For this reason observational selleckbio studies were undertaken and these indirect data were used to support efficacy. For instance, the NIH registry  suggested that individuals who received therapy for at least 6 months had not just a reduction in mortality but also a modulation of the FEV1 decline for those with baseline values in the range 35-60% predicted. However, these data were likely influenced, at least in part, by availability of healthcare provision and social aspects of healthcare delivery in the USA. Nevertheless, other studies provided similar results by observing a greater decline in FEV1 in countries where augmentation was not available  and a reduction in decline after therapy was instigated .
Furthermore the former observation was also supported by a recent meta-analysis providing indirect evidence that spirometric decline is less where augmentation is available . Nevertheless it is recognised that these observations, though supportive, cannot replace formal clinical trials. Importantly the NIH study, where used to support augmentation, has been interpreted as suggesting no benefit outside the FEV1 limits of 35-60% predicted and in some countries augmentation is stopped below this lower limit and not usually started above these limits. However recent data has indicated that using other more specific and sensitive measures of emphysema, such as the alveolar gas transfer and/or the decrease in lung density, indicate that progression of lung disease occurs both above and below these FEV1 limits [13,14], even when FEV1 remains stable as indicated in data summarised in Figure 1 for an individual patient from the UK National Registry.

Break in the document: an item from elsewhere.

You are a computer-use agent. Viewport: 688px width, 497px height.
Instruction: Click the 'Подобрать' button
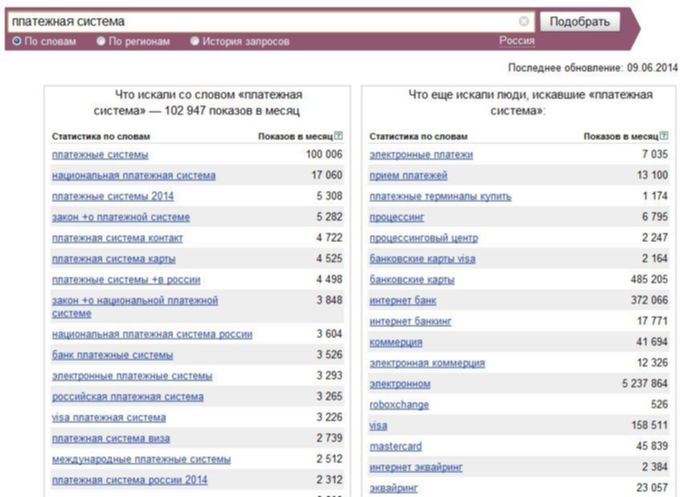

Figure 1 The decline in FEV1 and Kco expressed as a % predicted is shown over time for a 43 year old female from the UK registry who stopped smoking after diagnosis in 2005. A recent Cochrane review took the pragmatic approach of analysing the efficacy of augmentation therapy based on the results of decline in FEV1 of the Drug_discovery only 2 small placebo controlled trials available [15,16] and concluded that there was no convincing data to support the efficacy of augmentation therapy . However, both studies were just short of conventional statistical significance in favour of the efficacy of augmentation therapy using lung densitometry as the outcome. Combining the 2 studies and excluding all individuals who participated in the first (less robust study) from the second (more robust study) was however highly suggestive of efficacy in reducing the rate of decline in lung density , which is validated and has become accepted as the most specific and sensitive measurement of the progression of emphysema [13,19,20].